La British Association for Psychopharmacology (BAP) vient de recommander dans son dernier rapport la vape comme traitement de première intention pour arrêter de fumer. Pour cela, elle s’est appuyée sur une méta-analyse réunissant 332 essais cliniques.
Sommaire
La British Association for Psychopharmacology change le regard sur la vape
C’est une première à travers le monde ! Les scientifiques de la British Association for Psychopharmacology ont placé la cigarette électronique au même niveau que d’autres solutions reconnues dans le sevrage tabagique, comme la varénicline, la cytisine et la combinaison de substituts nicotiniques tels que les pastilles à la nicotine et les patchs. Le signal envoyé est fort : la vape peut faire partie des options prioritaires proposées aux adultes fumeurs.
Ce n’est pas la première fois que le Royaume-Uni se positionne en pionnier par rapport à la perception du vapotage puisqu’en 2023, le gouvernement avait fait distribuer un million de cigarettes électroniques à des fumeurs, dans le but de les aider à arrêter le tabac.
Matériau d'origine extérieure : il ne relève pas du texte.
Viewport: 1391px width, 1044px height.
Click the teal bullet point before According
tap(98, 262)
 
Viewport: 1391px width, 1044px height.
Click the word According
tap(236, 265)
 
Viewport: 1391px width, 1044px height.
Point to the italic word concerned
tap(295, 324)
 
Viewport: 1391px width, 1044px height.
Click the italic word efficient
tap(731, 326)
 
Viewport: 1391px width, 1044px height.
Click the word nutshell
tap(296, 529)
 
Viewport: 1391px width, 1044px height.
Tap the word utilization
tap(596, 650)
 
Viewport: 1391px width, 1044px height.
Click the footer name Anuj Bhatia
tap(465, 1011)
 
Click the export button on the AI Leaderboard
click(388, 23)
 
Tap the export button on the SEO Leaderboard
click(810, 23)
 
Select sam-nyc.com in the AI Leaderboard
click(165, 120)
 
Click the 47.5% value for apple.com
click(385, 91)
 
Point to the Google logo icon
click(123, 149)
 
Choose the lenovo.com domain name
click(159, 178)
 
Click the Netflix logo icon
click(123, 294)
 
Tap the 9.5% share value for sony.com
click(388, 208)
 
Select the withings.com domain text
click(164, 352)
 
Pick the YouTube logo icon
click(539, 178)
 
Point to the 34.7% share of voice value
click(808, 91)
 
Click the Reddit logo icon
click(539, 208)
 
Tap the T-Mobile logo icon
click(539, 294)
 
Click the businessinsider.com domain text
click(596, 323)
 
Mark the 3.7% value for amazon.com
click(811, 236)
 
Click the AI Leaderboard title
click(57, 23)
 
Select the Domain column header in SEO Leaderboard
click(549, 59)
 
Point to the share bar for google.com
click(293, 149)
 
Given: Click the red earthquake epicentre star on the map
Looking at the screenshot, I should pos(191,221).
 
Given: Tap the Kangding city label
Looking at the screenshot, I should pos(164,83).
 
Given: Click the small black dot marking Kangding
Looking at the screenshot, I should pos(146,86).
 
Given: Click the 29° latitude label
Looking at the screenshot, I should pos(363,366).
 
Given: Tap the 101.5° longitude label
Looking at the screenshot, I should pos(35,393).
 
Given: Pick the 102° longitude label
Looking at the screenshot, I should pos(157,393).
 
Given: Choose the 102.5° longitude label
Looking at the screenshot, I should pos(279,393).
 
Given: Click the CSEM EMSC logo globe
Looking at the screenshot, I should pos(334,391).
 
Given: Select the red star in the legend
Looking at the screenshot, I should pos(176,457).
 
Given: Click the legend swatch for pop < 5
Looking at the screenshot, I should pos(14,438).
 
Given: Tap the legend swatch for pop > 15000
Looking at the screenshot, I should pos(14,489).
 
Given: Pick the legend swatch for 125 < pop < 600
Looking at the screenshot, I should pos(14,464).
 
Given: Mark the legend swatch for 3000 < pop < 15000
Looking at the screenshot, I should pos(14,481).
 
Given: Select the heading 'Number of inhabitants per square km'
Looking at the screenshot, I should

Il faut dire qu’en terme de santé respiratoire, la vape est bien moins nocive que le tabac puisqu’elle n’émet pas de goudrons ni de monoxyde de carbone.
A lire également : Vape légale et pratique grâce à la puff CBD rechargeable
Une approche de santé publique fondée sur la réduction des risques
Le fond de la stratégie britannique via les recommandations de la BAP repose sur un principe simple de réduction des risques : même si vapoter n’est pas sans effet négatif pour la santé, cela n’a pas du tout le même impact que de fumer des cigarettes. Pour la BAP, « D’après de multiples études, les organismes de santé publique s’accordent à dire que les cigarettes électroniques réglementées sont nettement moins nocives que le tabac et efficaces pour le sevrage tabagique chez les fumeurs dépendants, avec un risque minimal pour l’entourage. ».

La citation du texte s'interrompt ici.